*Description of the task*
Among the lines below, the one containing "The height and" opens the range and the one containing "Viewport: 1200px width, 667px" closes it. Print that range exactly, without the pictures.

*Data records*
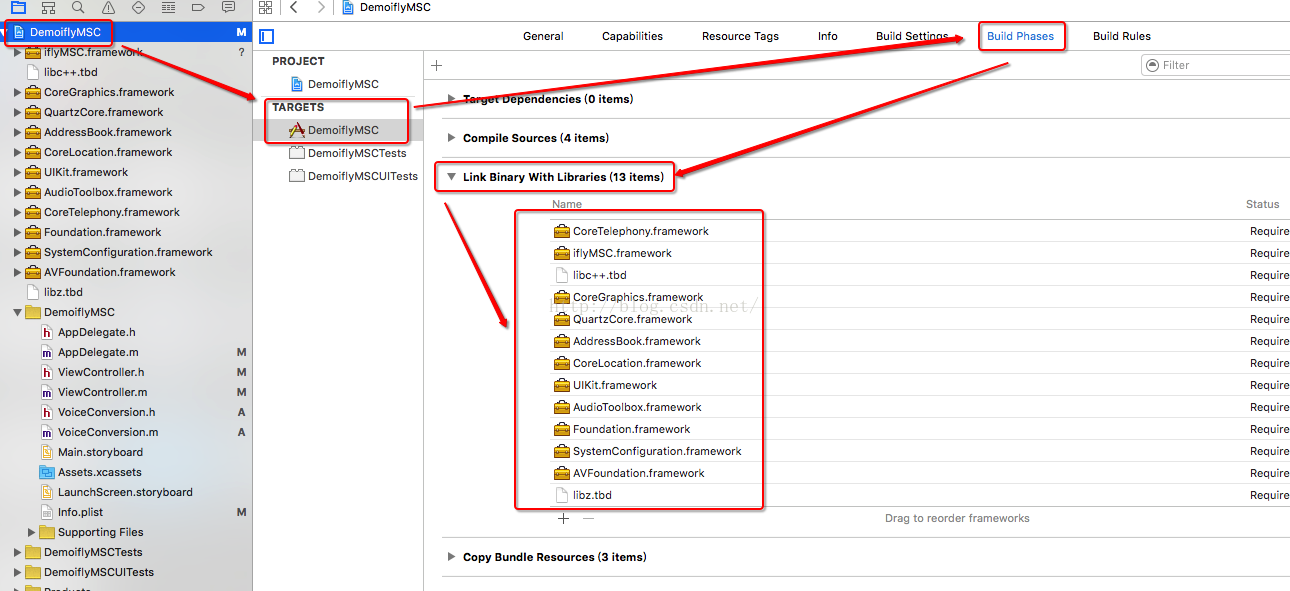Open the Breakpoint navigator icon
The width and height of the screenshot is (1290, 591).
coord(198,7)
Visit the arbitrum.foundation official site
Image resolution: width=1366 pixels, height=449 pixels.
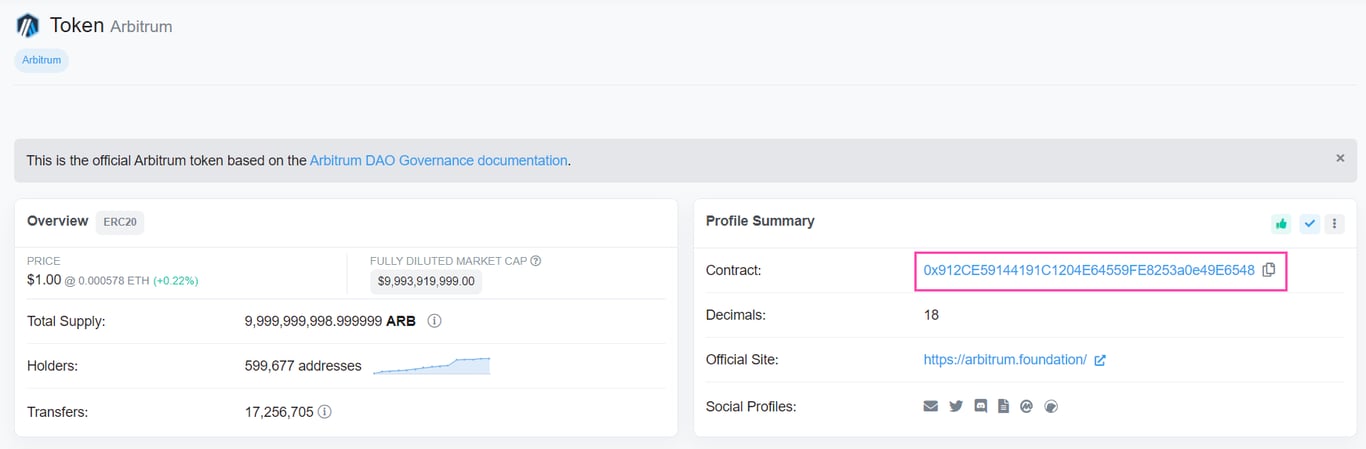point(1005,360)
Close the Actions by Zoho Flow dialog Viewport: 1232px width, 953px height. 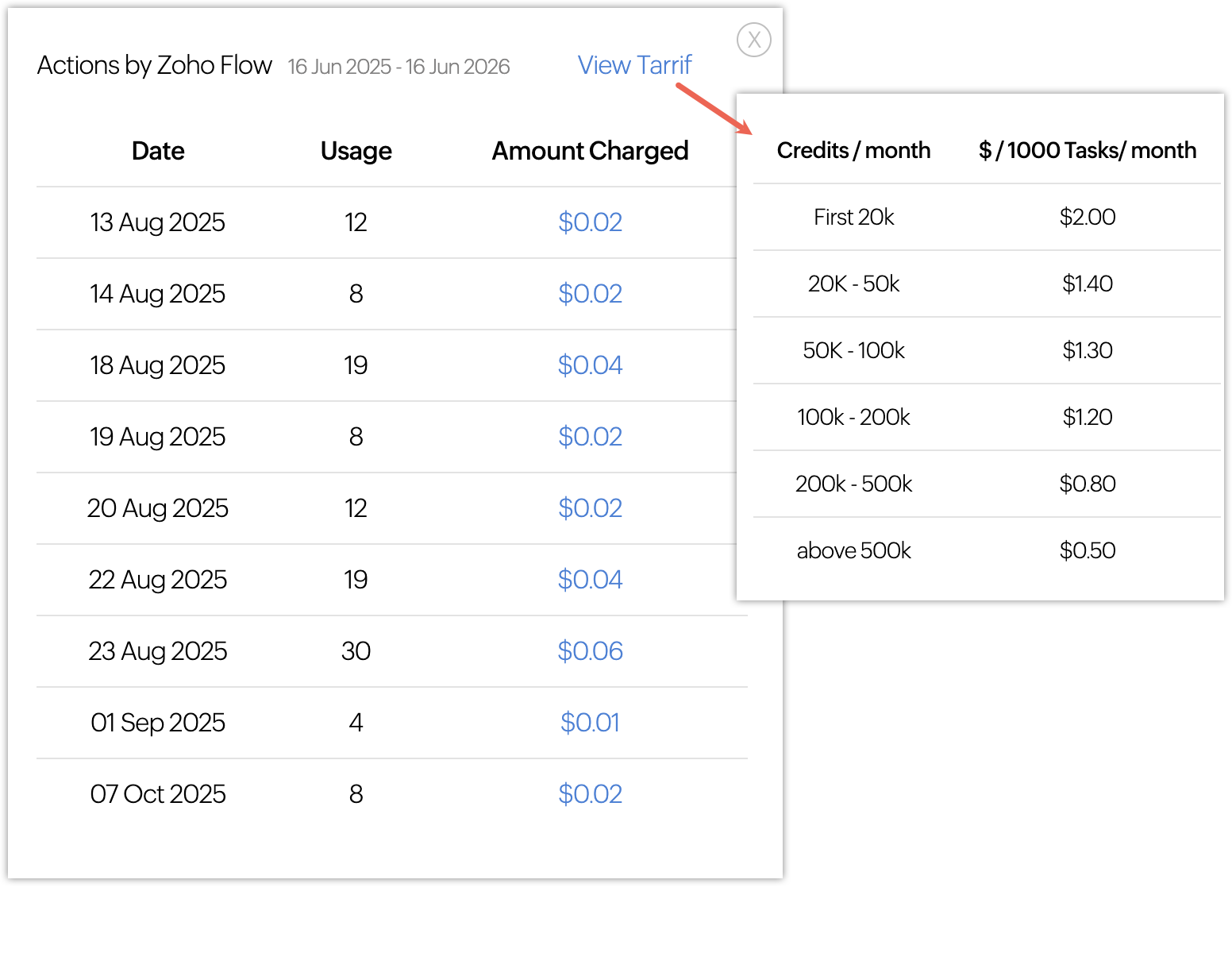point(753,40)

* * *

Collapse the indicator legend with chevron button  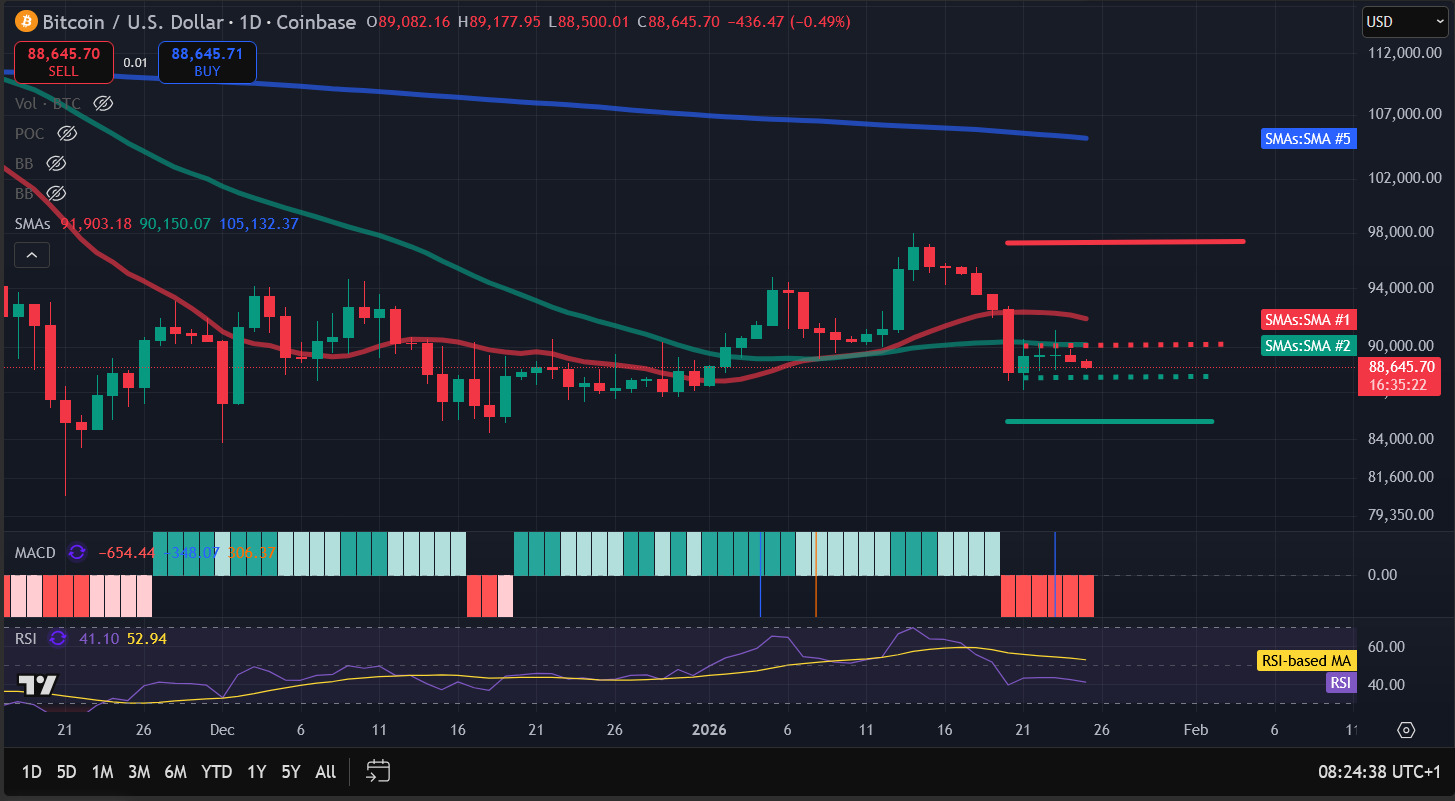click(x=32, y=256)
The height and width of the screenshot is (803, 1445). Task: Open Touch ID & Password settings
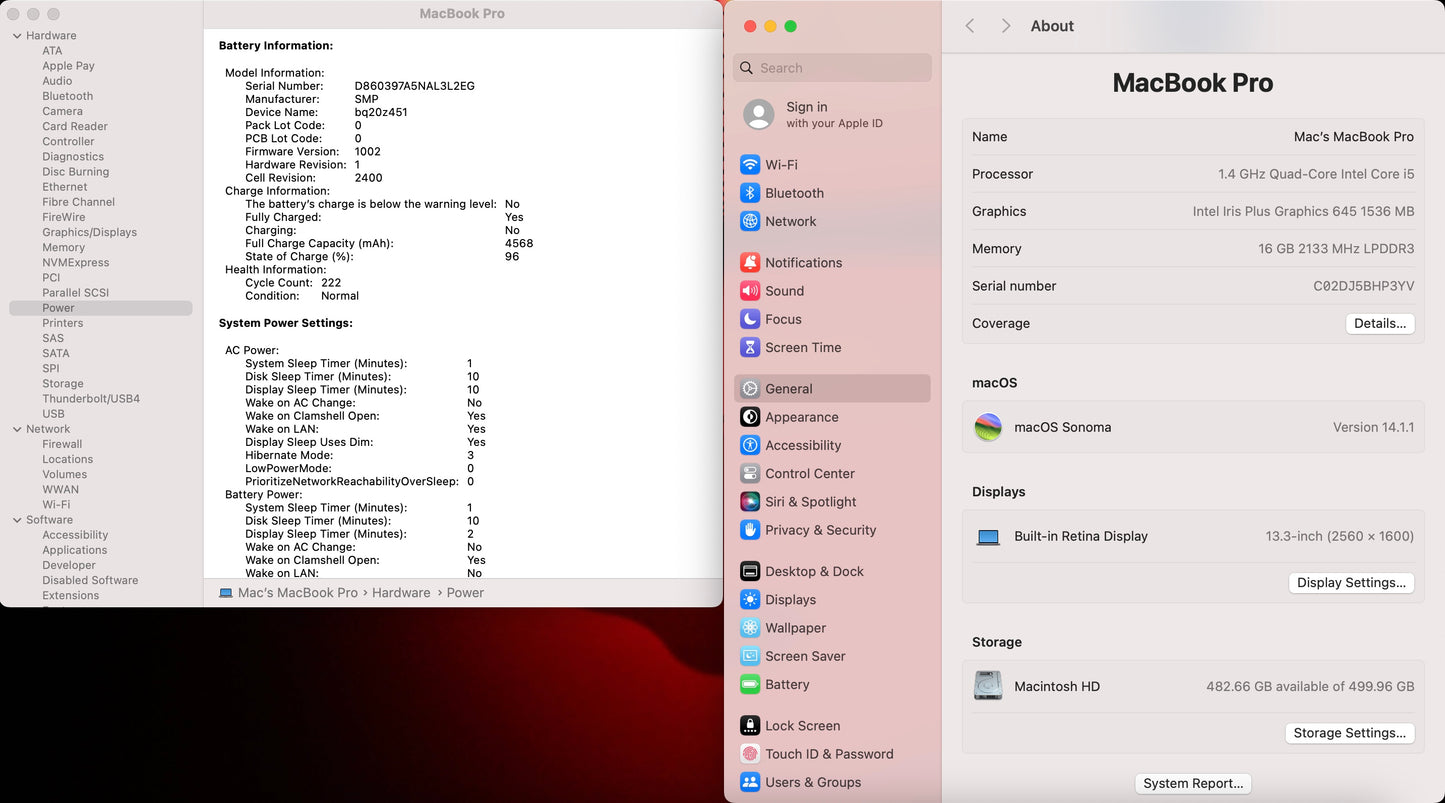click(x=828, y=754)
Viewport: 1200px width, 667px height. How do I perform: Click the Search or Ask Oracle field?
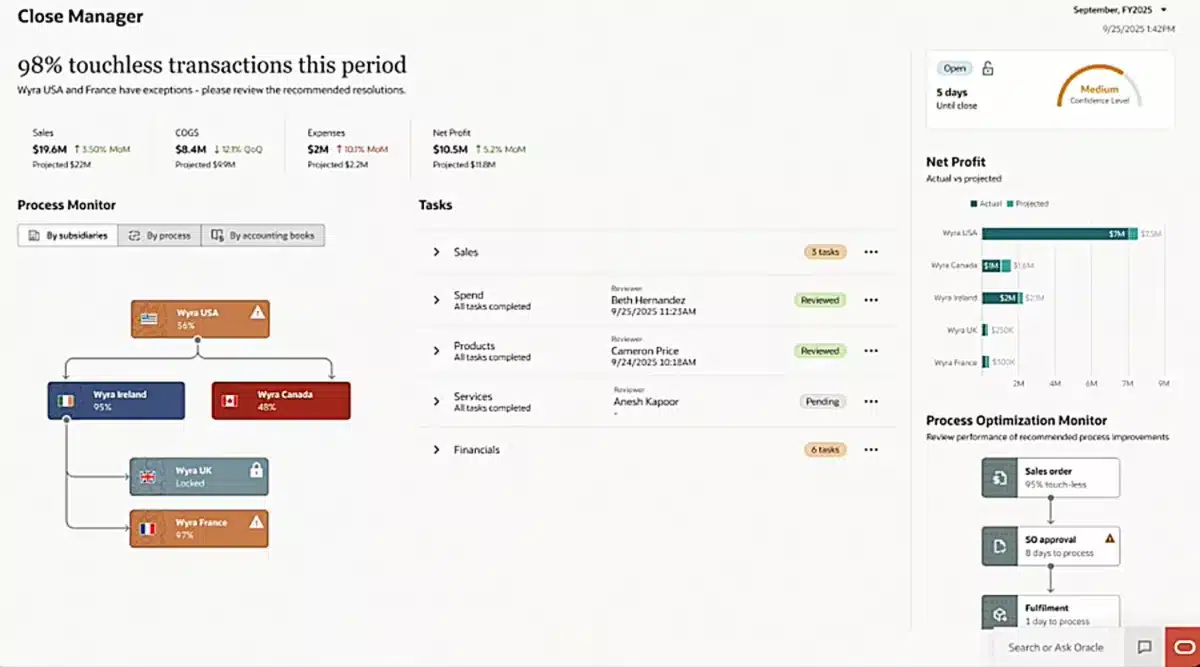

--

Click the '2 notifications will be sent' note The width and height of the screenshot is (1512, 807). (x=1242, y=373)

*Written solution*
The height and width of the screenshot is (803, 1445). Task: Open Touch ID & Password settings
click(x=828, y=754)
Viewport: 1200px width, 667px height. How do I perform: Click the Search or Ask Oracle field?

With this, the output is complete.